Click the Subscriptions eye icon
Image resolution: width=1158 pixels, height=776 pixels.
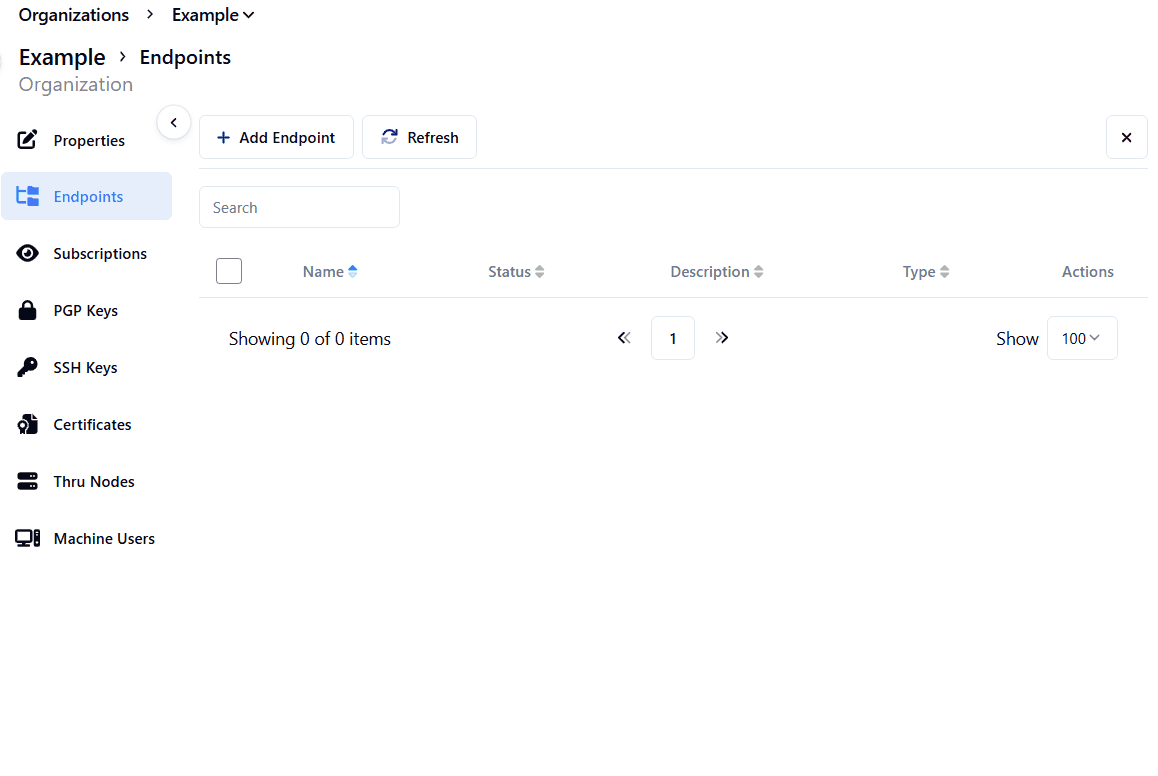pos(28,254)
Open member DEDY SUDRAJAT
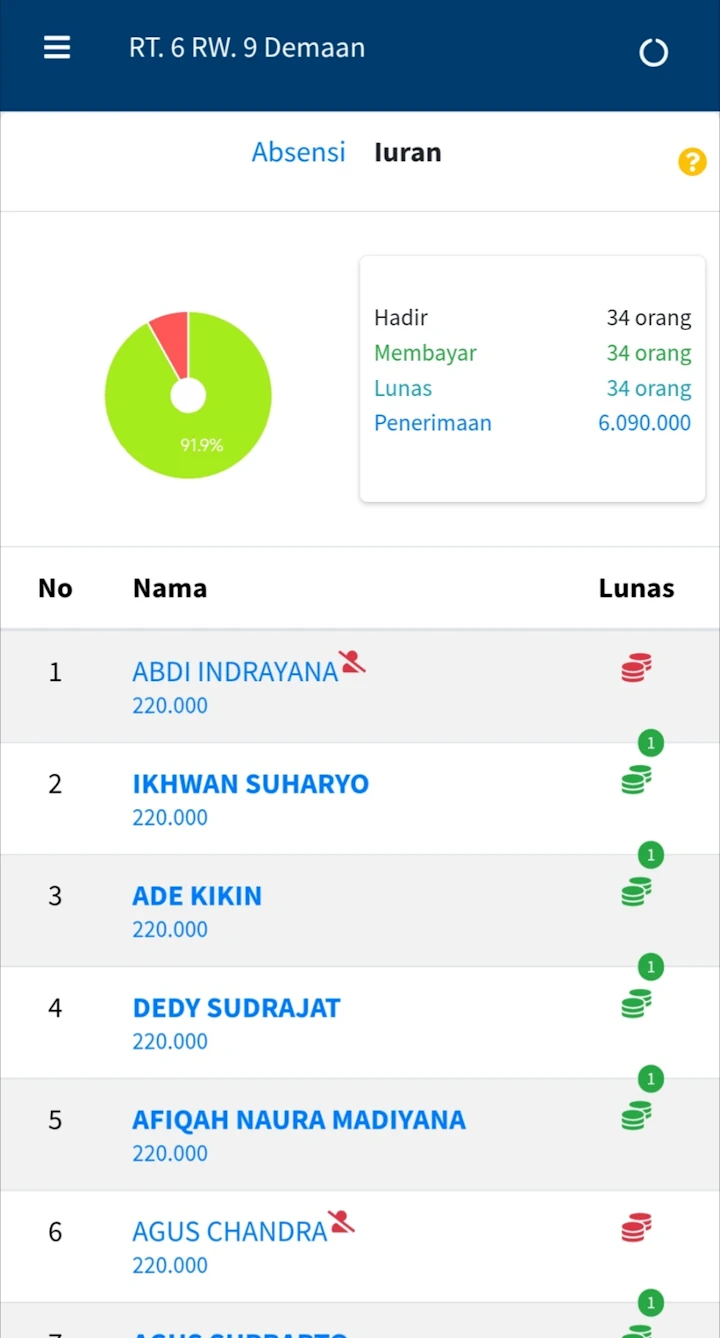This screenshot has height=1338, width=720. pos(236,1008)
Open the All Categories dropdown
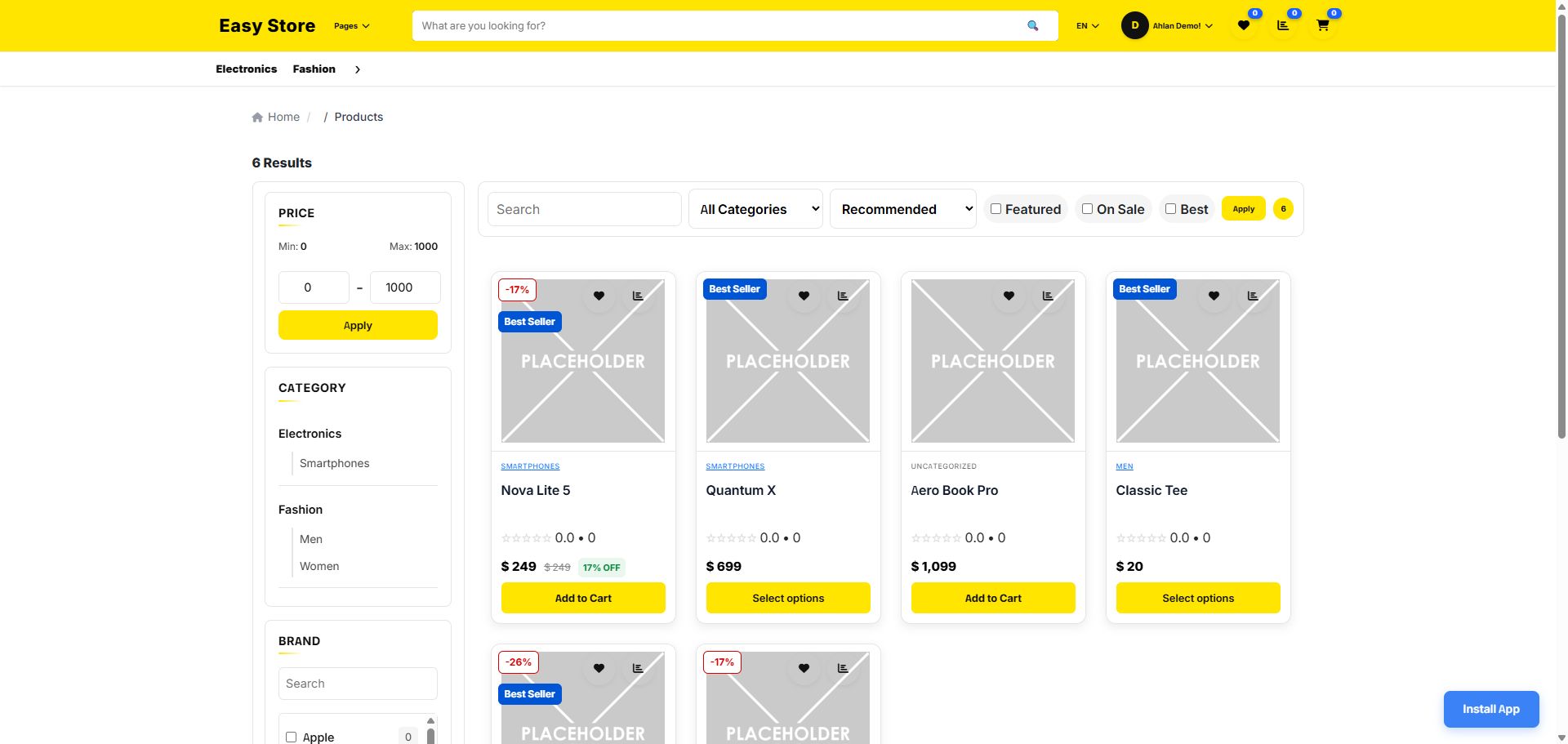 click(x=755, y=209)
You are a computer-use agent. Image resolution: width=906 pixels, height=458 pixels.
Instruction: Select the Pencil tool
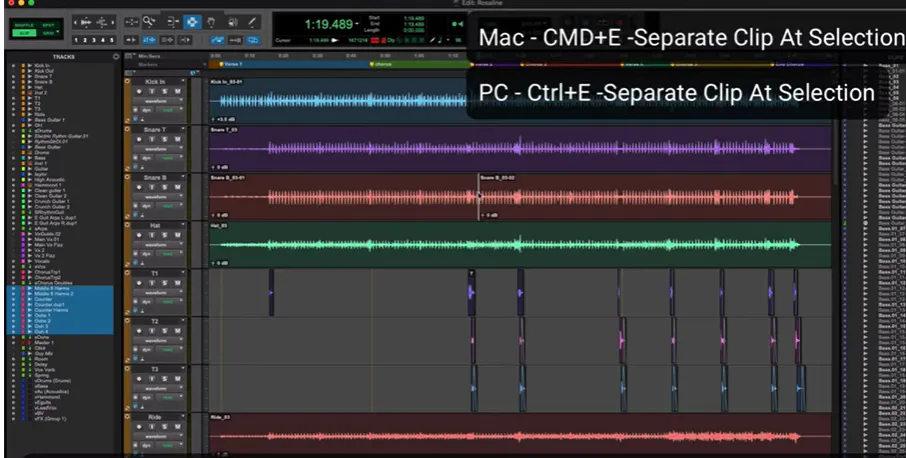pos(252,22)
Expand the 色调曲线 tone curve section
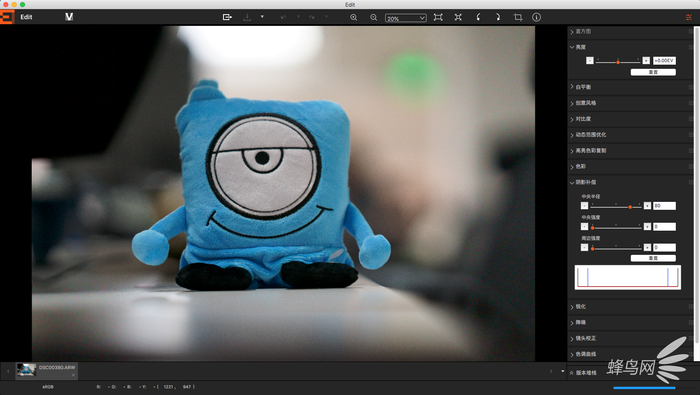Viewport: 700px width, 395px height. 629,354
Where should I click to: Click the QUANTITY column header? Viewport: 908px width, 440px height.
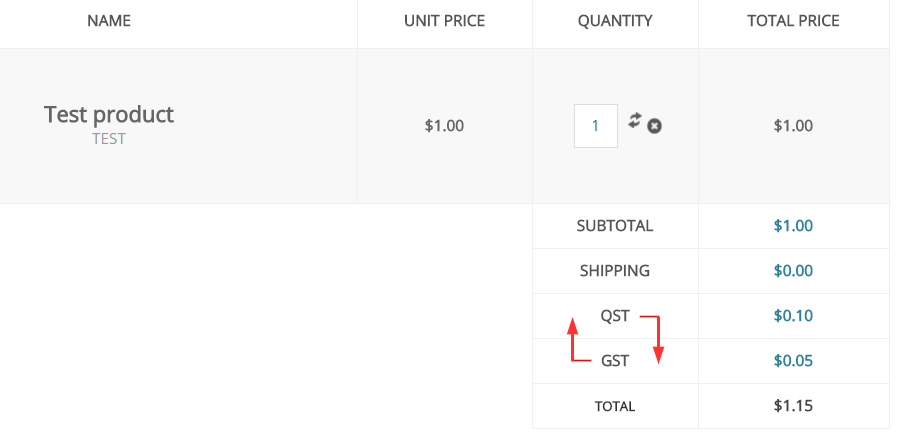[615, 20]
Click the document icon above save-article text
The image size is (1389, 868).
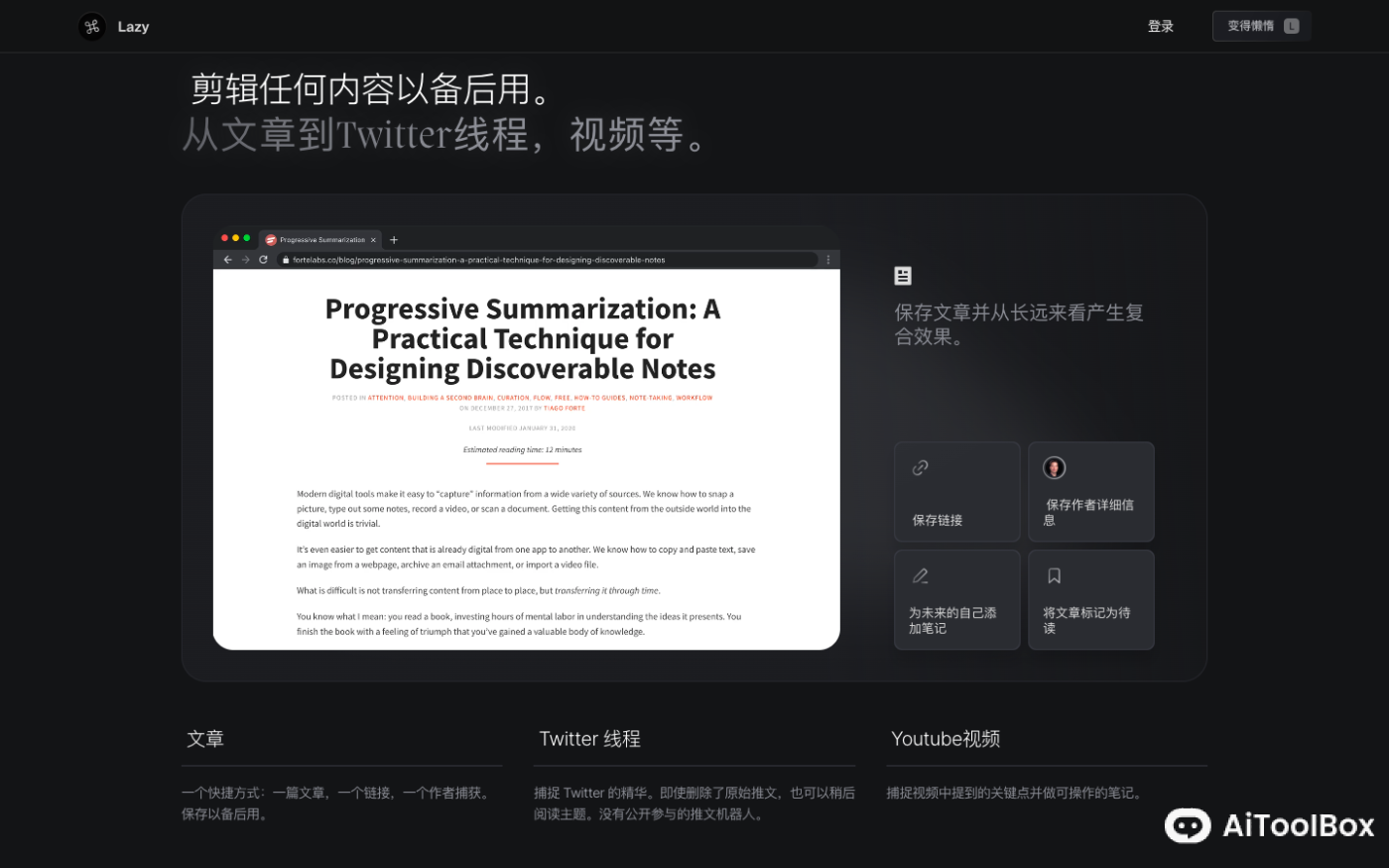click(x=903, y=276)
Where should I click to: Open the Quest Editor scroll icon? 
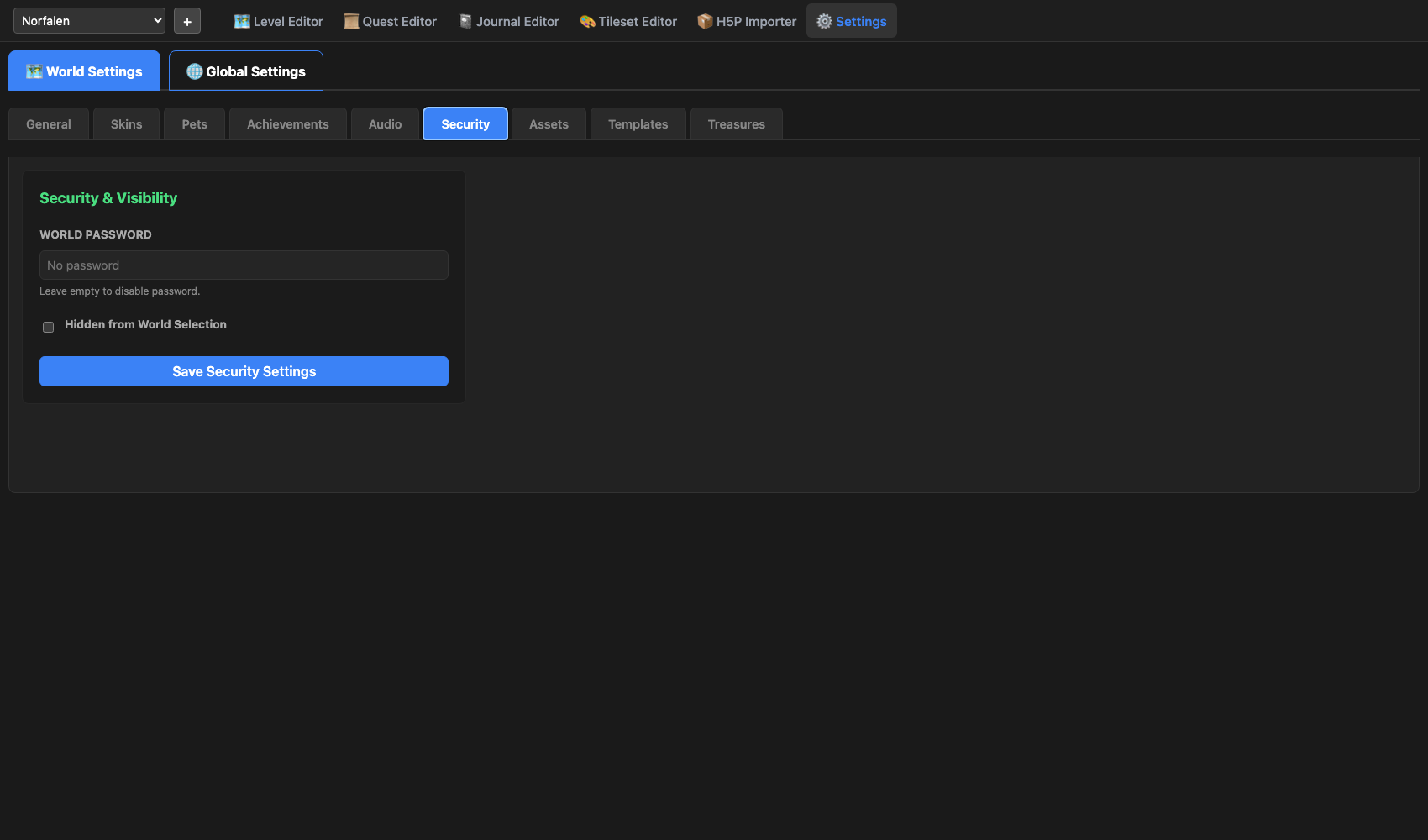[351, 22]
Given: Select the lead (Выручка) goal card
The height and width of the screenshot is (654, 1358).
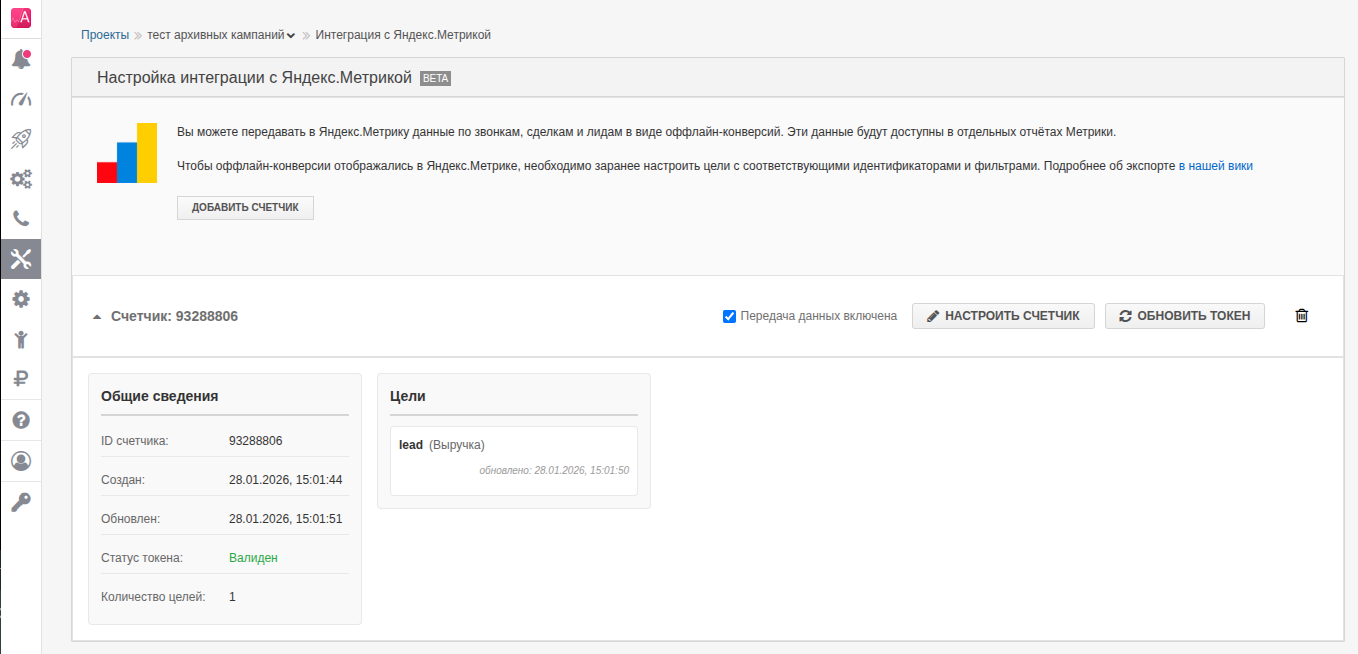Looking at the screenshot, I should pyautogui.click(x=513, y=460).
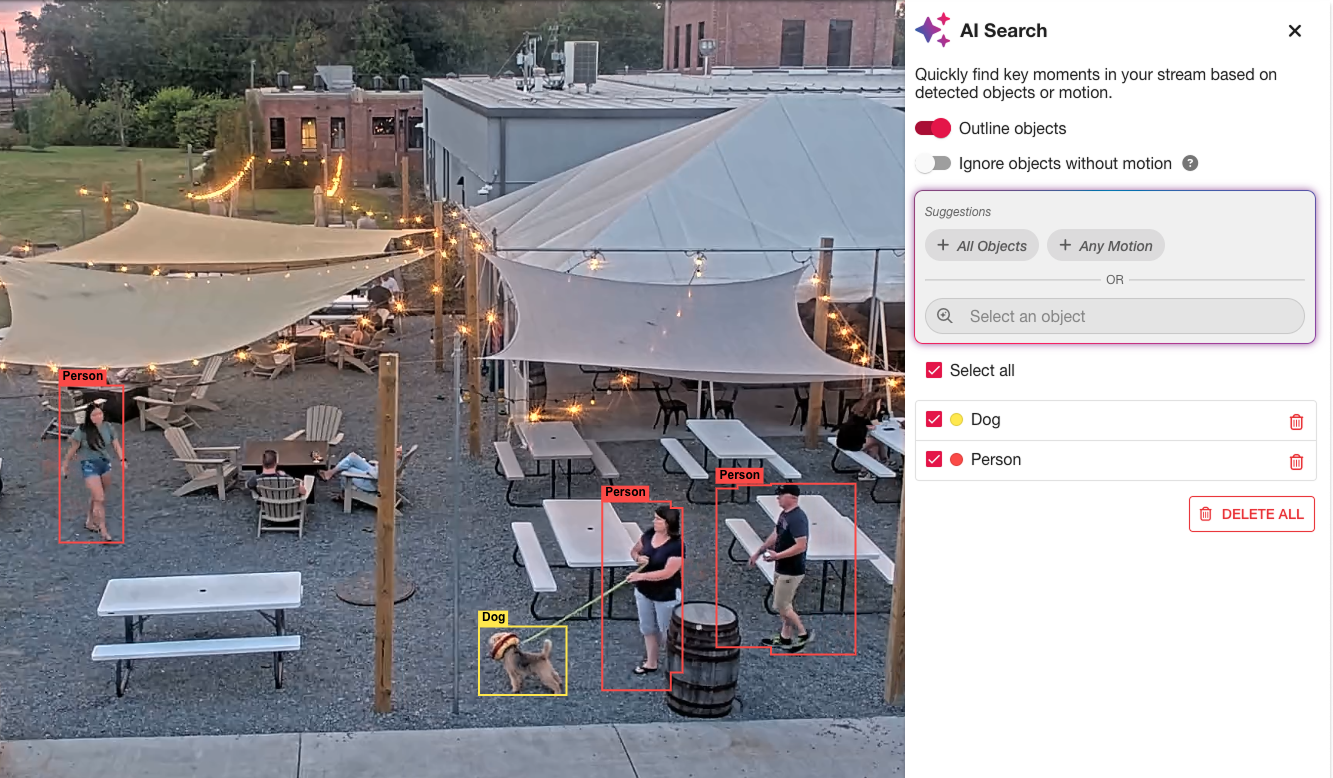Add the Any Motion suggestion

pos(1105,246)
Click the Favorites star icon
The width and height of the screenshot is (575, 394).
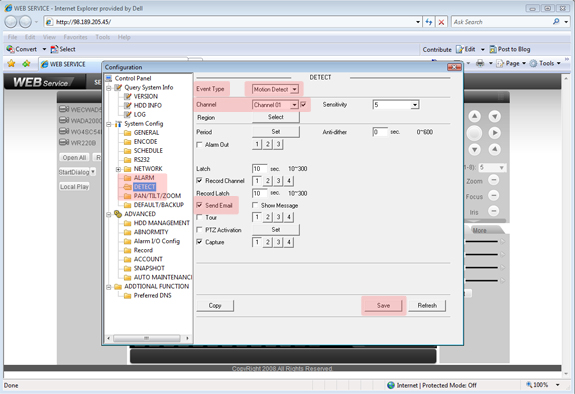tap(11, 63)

- - - -

Exercise description: Beginning with the line that includes "Given: Select the lead (Выручка) goal card" and ending with the last line of the material, reproduce those lines exactly and nothing else, with no pictures.

Answer area:
Given: Select the lead (Выручка) goal card
The height and width of the screenshot is (654, 1358).
Looking at the screenshot, I should pyautogui.click(x=513, y=460).
Add the Any Motion suggestion

pos(1105,246)
Click the Favorites star icon
The width and height of the screenshot is (575, 394).
tap(11, 63)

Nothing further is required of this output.